[Screenshot grounding data]
=== Section Start ===

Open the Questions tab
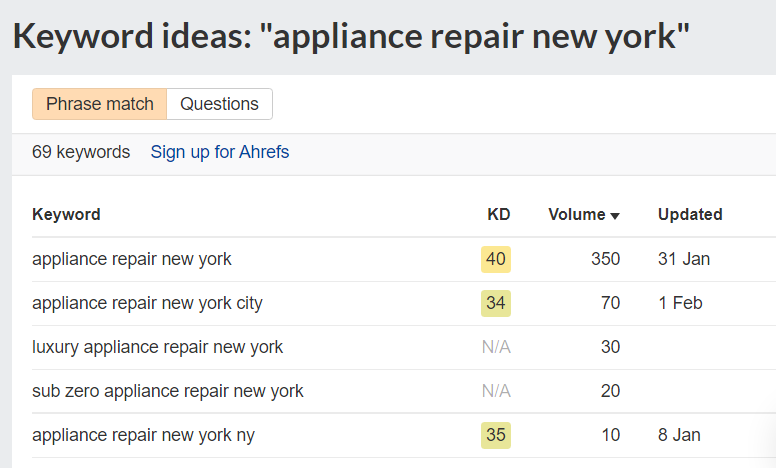Viewport: 777px width, 468px height. tap(220, 104)
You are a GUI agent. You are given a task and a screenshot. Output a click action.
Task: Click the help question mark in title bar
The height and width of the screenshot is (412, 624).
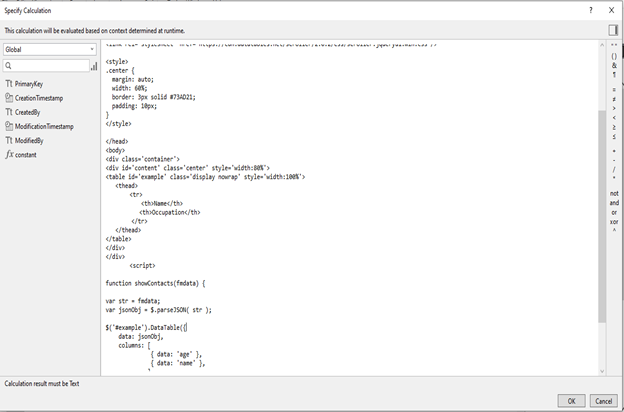(591, 9)
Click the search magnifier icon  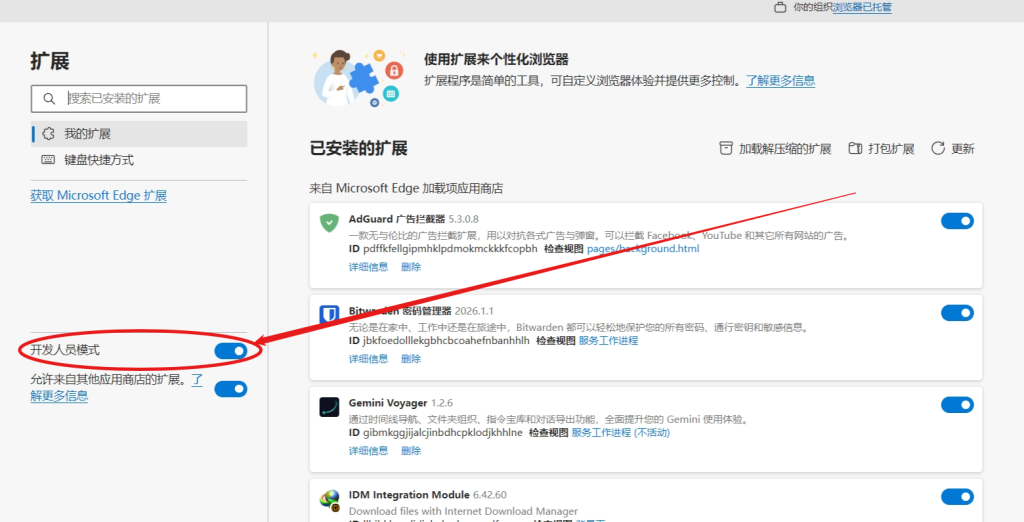click(48, 99)
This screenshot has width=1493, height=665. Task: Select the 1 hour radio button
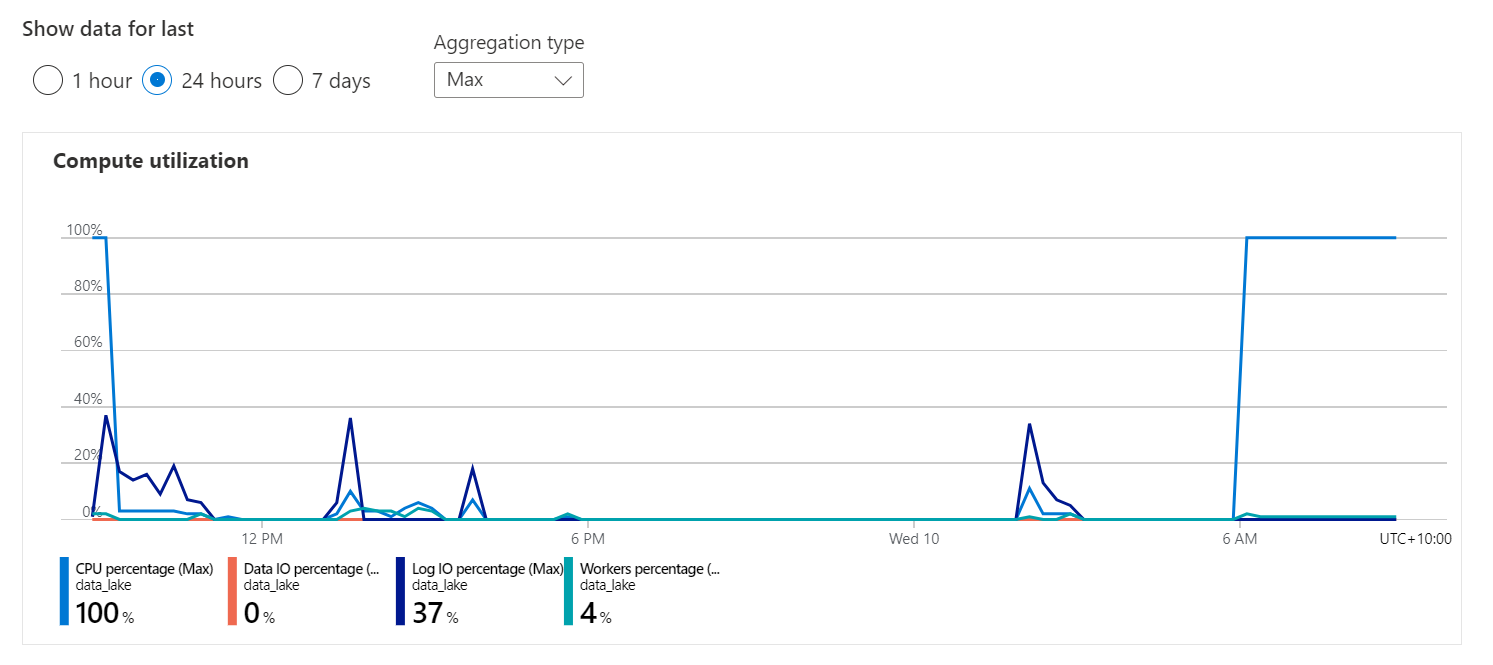(48, 81)
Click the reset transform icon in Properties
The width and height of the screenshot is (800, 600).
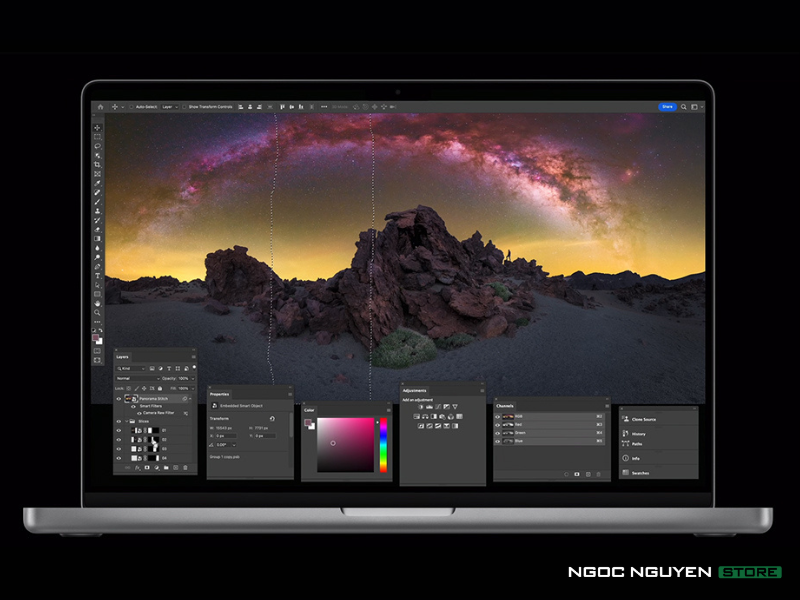272,419
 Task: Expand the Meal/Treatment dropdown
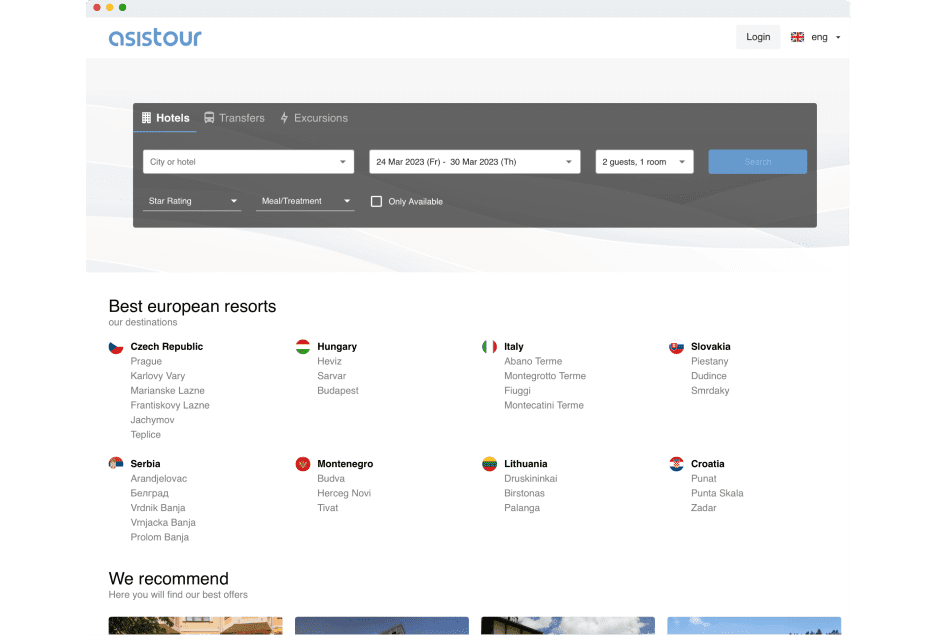(305, 201)
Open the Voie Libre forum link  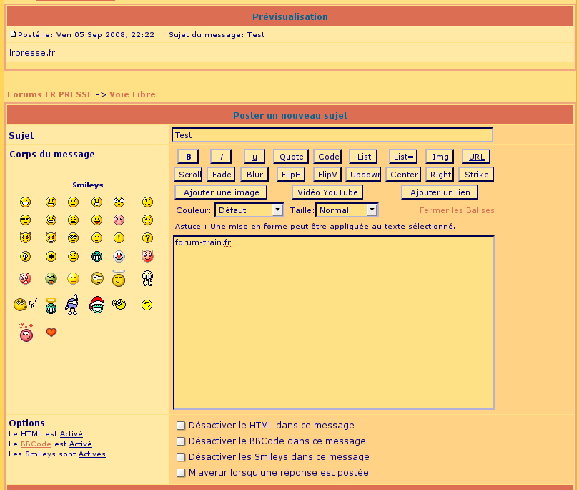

=== Section End ===

■ YOUR INSTRUCTIONS: Omit all pictures, and repeat exactly the lines from the line containing "Click the reset transform icon in Properties" through the end of the data.

■ RESULT OF THE EXERCISE:
Click the reset transform icon in Properties
The width and height of the screenshot is (800, 600).
272,419
 Task: Expand the Meal/Treatment dropdown
(305, 201)
Open the Voie Libre forum link  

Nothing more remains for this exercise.